[[ Supplied passage, beginning ]]

Saturday, December 16, 2006
Jane Zones, Board Member
“Cancer is a Preventable Disease,” According to the NCI
Dr. Leslie Ford, who is the National Cancer Institute’s (NCI) Associate Director for Clinical Research, strongly endorsed a broad educational effort to induce women to take drugs to “prevent” breast cancer. As at NCI’s press conference on the STAR Trial last April, she portrayed raloxifene (Evista) as substantially safer than tamoxifen, even though the published data that came out two months later showed virtually no statistical differences between the two drugs.
Most fascinating was her handling of uterine cancer, a dangerous side effect of these drugs. Ford showed that raloxifene caused fewer uterine cancers than tamoxifen, and asserted that the difference was of “borderline statistical significance.” After using that term a couple of times, she acknowledged that the difference between the two drugs did not reach statistical significance. Then she stated that considerably more women in the tamoxifen group underwent hysterectomy during the trial due to symptoms related to tamoxifen, and claimed that, but for this fact, the advantage of raloxifene over tamoxifen for uterine cancer would have been statistically significant.

[[ Supplied passage, end ]]
[[ Supplied information, beginning ]]

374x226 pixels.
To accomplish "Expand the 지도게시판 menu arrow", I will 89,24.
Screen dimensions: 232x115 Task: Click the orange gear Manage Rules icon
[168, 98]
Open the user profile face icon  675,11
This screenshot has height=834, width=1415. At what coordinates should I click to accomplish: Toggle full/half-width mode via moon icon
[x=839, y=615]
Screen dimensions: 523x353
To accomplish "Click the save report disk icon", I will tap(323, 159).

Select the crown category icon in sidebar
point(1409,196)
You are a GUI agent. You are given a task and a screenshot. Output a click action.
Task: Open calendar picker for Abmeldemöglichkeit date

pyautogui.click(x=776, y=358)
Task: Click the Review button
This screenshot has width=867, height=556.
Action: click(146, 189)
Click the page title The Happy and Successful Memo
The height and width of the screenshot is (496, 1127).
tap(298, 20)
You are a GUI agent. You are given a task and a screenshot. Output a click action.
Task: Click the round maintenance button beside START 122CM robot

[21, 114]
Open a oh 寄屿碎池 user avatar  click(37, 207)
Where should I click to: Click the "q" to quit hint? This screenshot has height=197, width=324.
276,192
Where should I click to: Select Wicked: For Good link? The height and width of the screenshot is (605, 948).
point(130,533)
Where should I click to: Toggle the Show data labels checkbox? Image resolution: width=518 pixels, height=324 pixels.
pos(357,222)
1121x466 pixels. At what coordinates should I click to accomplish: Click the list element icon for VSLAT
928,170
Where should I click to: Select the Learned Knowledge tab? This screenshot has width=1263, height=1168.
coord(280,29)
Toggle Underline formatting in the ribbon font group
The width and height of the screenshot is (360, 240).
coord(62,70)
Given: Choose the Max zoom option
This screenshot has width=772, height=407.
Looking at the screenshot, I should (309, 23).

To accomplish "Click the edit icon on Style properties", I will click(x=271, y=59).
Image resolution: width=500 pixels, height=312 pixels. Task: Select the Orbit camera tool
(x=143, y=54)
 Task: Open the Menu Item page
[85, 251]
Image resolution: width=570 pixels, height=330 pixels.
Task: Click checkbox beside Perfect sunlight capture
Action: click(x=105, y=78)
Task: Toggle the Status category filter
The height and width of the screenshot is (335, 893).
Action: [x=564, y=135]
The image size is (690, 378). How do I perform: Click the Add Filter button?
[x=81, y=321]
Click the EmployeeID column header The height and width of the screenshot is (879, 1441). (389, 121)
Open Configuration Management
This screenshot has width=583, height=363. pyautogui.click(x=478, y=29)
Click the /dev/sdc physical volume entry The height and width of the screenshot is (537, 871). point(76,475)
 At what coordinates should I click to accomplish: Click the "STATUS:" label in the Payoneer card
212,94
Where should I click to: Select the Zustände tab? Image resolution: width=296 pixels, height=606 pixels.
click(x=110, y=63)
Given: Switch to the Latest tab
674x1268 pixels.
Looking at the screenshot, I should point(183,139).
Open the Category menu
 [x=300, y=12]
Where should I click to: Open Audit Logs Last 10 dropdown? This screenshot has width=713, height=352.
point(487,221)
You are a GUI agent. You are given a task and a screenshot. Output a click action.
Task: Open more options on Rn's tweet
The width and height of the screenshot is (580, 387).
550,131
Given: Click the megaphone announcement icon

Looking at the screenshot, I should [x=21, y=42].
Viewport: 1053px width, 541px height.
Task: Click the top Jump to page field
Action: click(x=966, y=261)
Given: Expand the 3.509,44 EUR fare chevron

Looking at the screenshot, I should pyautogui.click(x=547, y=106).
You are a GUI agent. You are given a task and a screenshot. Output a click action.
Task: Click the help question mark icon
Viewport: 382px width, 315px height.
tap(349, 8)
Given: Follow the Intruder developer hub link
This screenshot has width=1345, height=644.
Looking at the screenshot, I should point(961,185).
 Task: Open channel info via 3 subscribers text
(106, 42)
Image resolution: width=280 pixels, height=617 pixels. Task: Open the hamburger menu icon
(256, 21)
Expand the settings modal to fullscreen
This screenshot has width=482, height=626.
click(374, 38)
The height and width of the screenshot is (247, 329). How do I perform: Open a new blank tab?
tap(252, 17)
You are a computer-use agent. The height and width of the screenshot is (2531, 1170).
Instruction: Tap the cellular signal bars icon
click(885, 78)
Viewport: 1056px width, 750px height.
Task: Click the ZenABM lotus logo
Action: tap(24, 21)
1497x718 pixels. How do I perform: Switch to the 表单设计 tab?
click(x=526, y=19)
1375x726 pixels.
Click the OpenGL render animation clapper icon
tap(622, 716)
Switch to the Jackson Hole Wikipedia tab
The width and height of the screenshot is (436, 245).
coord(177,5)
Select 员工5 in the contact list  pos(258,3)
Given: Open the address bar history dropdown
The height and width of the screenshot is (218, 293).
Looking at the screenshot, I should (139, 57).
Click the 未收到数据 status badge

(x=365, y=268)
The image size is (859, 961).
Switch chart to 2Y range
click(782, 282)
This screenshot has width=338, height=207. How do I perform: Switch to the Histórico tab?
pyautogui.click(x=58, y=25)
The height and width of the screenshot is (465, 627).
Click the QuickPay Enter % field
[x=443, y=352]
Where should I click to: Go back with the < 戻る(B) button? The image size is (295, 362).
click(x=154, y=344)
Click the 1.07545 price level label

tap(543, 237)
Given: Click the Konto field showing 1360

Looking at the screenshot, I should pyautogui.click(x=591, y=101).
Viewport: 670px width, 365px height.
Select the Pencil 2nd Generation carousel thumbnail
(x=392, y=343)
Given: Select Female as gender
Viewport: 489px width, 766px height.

[[ Supplied information, end ]]

=== What you will do ===
- a) Say whether each statement agrees with the post on breast cancer prevention drugs. Answer yes or no, and quote the words from the post that settle it.
(i) Ford showed raloxifene causing fewer uterine cancers than tamoxifen.
(ii) The published STAR Trial data showed large statistical differences between the two drugs.
(iii) Ford never conceded that the uterine cancer difference fell short of statistical significance.
- b) Carry on the post on breast cancer prevention drugs from the point where it stops.
The items have no connection to the post on breast cancer prevention drugs.

=== Activity answers ===
- a)
(i) Yes: "Ford showed that raloxifene caused fewer uterine cancers than tamoxifen"
(ii) No: "the published data that came out two months later showed virtually no statistical differences between the two drugs"
(iii) No: "she acknowledged that the difference between the two drugs did not reach statistical significance"

- b)
During her talk, Ford referred to death as a “devastating side effect,” but dismissed the latest findings of the Breast Cancer Prevention Trial, which showed more deaths in the tamoxifen group than the placebo arm after seven years (not a statistically significant difference, but interesting nonetheless), as too few to make any difference. (A later speaker, reporting long-term follow up of tamoxifen users versus placebo in the IBIS-I trial, showed similar differences—65 deaths in the tamoxifen group, compared to 55 deaths in the placebo group.)
Ford said that alterations in the study design (women on placebo were invited to go on tamoxifen after an average of five years when the study was unblinded early) confounded the data so that you could not use overall survival as an outcome measure. Of course, the decision to unblind the trial was a decision made by the trial designers. In Britain, the IBIS-1 trial continues as unblinded 10 years out, permitting evaluation of overall survival.
Ford claimed that 55 women need to be treated with tamoxifen to prevent one case of breast cancer1 and went on to make a case that this is similar to taking statins or beta blockers, which require 40 to 45 users to prevent a single cardiac event. However, this analogy does not consider the known hazards of tamoxifen and raloxifene, which are considerably greater than known risks of cardiovascular prevention drugs, which have been studied for much longer periods of time.
Ford appeared indignant that a previous speaker had attributed the 2003 decline in breast cancer incidence to widespread discontinuation of hormone therapy in postmenopausal women, rather than to use of chemoprevention drugs .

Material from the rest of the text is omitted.